TASK BRIEF: Exact copies of the records below are required.

*** Begin section ***

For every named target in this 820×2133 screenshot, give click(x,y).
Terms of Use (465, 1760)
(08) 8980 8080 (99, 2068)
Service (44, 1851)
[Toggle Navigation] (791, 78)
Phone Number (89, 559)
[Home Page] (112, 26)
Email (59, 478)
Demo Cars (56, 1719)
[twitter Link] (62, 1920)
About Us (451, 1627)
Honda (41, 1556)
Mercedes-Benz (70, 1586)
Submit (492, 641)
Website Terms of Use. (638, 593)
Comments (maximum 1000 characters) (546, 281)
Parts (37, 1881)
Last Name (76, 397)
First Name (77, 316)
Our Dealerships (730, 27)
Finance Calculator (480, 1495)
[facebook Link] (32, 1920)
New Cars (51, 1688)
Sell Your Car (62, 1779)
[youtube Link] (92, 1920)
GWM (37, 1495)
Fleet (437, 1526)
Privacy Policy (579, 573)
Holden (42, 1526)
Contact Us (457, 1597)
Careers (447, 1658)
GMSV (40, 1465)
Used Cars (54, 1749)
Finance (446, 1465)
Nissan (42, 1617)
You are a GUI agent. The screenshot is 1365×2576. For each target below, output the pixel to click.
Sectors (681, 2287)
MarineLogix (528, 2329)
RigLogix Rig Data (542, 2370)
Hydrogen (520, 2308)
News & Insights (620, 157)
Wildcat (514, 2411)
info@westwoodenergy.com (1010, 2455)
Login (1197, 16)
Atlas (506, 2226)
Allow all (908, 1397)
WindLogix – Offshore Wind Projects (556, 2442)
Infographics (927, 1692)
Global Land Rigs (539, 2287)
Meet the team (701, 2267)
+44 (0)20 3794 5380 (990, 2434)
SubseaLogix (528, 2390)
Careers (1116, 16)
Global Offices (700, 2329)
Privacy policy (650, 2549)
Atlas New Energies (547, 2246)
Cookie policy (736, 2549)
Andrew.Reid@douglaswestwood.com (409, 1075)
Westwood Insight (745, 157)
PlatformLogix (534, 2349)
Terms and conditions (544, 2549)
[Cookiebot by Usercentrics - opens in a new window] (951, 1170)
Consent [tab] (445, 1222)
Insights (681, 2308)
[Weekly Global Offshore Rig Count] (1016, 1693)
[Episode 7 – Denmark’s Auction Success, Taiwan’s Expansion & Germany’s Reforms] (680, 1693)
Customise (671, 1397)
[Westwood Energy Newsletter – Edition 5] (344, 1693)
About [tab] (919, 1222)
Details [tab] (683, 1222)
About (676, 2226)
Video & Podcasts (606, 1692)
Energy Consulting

*** End section ***

FINISHED EXERCISE:
For every named target in this 820×2133 screenshot, give click(x,y).
Terms of Use (465, 1760)
(08) 8980 8080 (99, 2068)
Service (44, 1851)
[Toggle Navigation] (791, 78)
Phone Number (89, 559)
[Home Page] (112, 26)
Email (59, 478)
Demo Cars (56, 1719)
[twitter Link] (62, 1920)
About Us (451, 1627)
Honda (41, 1556)
Mercedes-Benz (70, 1586)
Submit (492, 641)
Website Terms of Use. (638, 593)
Comments (maximum 1000 characters) (546, 281)
Parts (37, 1881)
Last Name (76, 397)
First Name (77, 316)
Our Dealerships (730, 27)
Finance Calculator (480, 1495)
[facebook Link] (32, 1920)
New Cars (51, 1688)
Sell Your Car (62, 1779)
[youtube Link] (92, 1920)
GWM (37, 1495)
Fleet (437, 1526)
Privacy Policy (579, 573)
Holden (42, 1526)
Contact Us (457, 1597)
Careers (447, 1658)
GMSV (40, 1465)
Used Cars (54, 1749)
Finance (446, 1465)
Nissan (42, 1617)
You are a GUI agent. The screenshot is 1365×2576. For each target below, output the pixel to click.
Sectors (681, 2287)
MarineLogix (528, 2329)
RigLogix Rig Data (542, 2370)
Hydrogen (520, 2308)
News & Insights (620, 157)
Wildcat (514, 2411)
info@westwoodenergy.com (1010, 2455)
Login (1197, 16)
Atlas (506, 2226)
Allow all (908, 1397)
WindLogix – Offshore Wind Projects (556, 2442)
Infographics (927, 1692)
Global Land Rigs (539, 2287)
Meet the team (701, 2267)
+44 (0)20 3794 5380 (990, 2434)
SubseaLogix (528, 2390)
Careers (1116, 16)
Global Offices (700, 2329)
Privacy policy (650, 2549)
Atlas New Energies (547, 2246)
Cookie policy (736, 2549)
Andrew.Reid@douglaswestwood.com (409, 1075)
Westwood Insight (745, 157)
PlatformLogix (534, 2349)
Terms and conditions (544, 2549)
[Cookiebot by Usercentrics - opens in a new window] (951, 1170)
Consent [tab] (445, 1222)
Insights (681, 2308)
[Weekly Global Offshore Rig Count] (1016, 1693)
[Episode 7 – Denmark’s Auction Success, Taiwan’s Expansion & Germany’s Reforms] (680, 1693)
Customise (671, 1397)
[Westwood Energy Newsletter – Edition 5] (344, 1693)
About [tab] (919, 1222)
Details [tab] (683, 1222)
About (676, 2226)
Video & Podcasts (606, 1692)
Energy Consulting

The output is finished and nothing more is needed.